Perlindungan hukum dapat berupa kekebalan yang diberikan kepada pelapor dan saksi agar tidak dapat digugat atau dituntut secara perdata. Tentu dengan catatan, sepanjang yang bersangkutan bukan pelaku tindak pidana itu sendiri. Ketentuan ini diatur dalam Pasal 10 ayat 1 UU Perlindungan Saksi. Adapun perlindungan keamanan meliputi perlindungan atas keamanan pribadi seorang whistle blower dari ancaman fisik maupun mental, yang membahayakan diri, keluarga, dan harta bendanya. Ketentuan ini diatur dalam Pasal 5 ayat 1 UU Perlindungan Saksi.

Ketentuan mengenai perlindungan hukum dan keamanan ini diperkuat oleh UU Nomor 25 Tahun 2003 tentang Tindak Pidana Pencucian Uang. Peraturan ini ditindaklanjuti dengan Peraturan Pemerintah Nomor 57 Tahun 2003 tentang Tata Cara Perlindungan Khusus terhadap Pelapor dan Saksi, dan Peraturan Kepala Kepolisian Negara Republik Indonesia Nomor 17 Tahun 2005 tentang Tata Cara Perlindungan Khusus bagi Pelapor dan Saksi Tindak Pidana Pencucian Uang, yang berlaku sejak 30 Desember 2005.

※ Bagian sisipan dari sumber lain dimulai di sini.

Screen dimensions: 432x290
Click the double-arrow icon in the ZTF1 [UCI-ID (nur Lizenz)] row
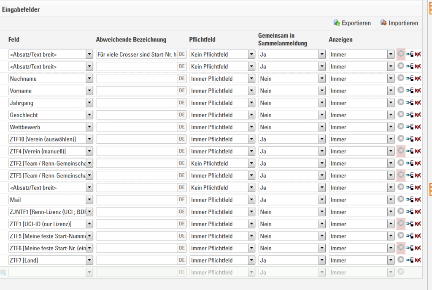point(401,224)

Kedua, whistle blower perlu dilindungi hak-haknya sebagai karyawan perusahaan atau institusi tempat dia bekerja. Mengacu ke Amerika Serikat, setelah kasus skandal akuntansi keuangan yang menggegerkan bursa saham akibat manipulasi yang dilakukan dua perusahaan raksasa WorldCom dan Enron, lahirlah Sarbanes-Oxley Act (SOA) 2002.

SOA 2002 kemudian menjadi payung hukum yang melindungi whistle-blower. Salah satu pasalnya mengatur bahwa perusahaan tidak akan menurunkan pangkat, melakukan skorsing, mengintimidasi, atau melakukan diskriminasi terhadap karyawan yang melakukan pelaporan atas penyimpangan yang terjadi.

Terakhir, yang juga mesti dipertimbangkan adalah pemberian insentif hukum kepada whistle blower yang menjadi tersangka atau terdakwa, berupa keringanan hukuman. Perlakuan ini telah diatur dalam Pasal 10 ayat 2 UU Perlindungan Saksi. Mengenai hal ini, kita mungkin bisa becermin pada Korea Selatan, yang menjanjikan reward US$ 2 juta bagi whistle blower. Tak hanya itu, whistle blowe> juga dijamin tak akan diberhentikan dari pekerjaan dan memperoleh perlindungan khusus bila ada ancaman.

Jika aparat penegak hukum dapat memberikan jaminan hukum dan keamanan kepada saksi pelapor, apalagi ditambah pemberian reward seperti di Korea Selatan, tentunya akan lebih banyak orang yang “berani” melaporkan berbagai penyimpangan atau korupsi, atau bahkan menjadikan dirinya “martir” pemberantasan korupsi di negeri ini.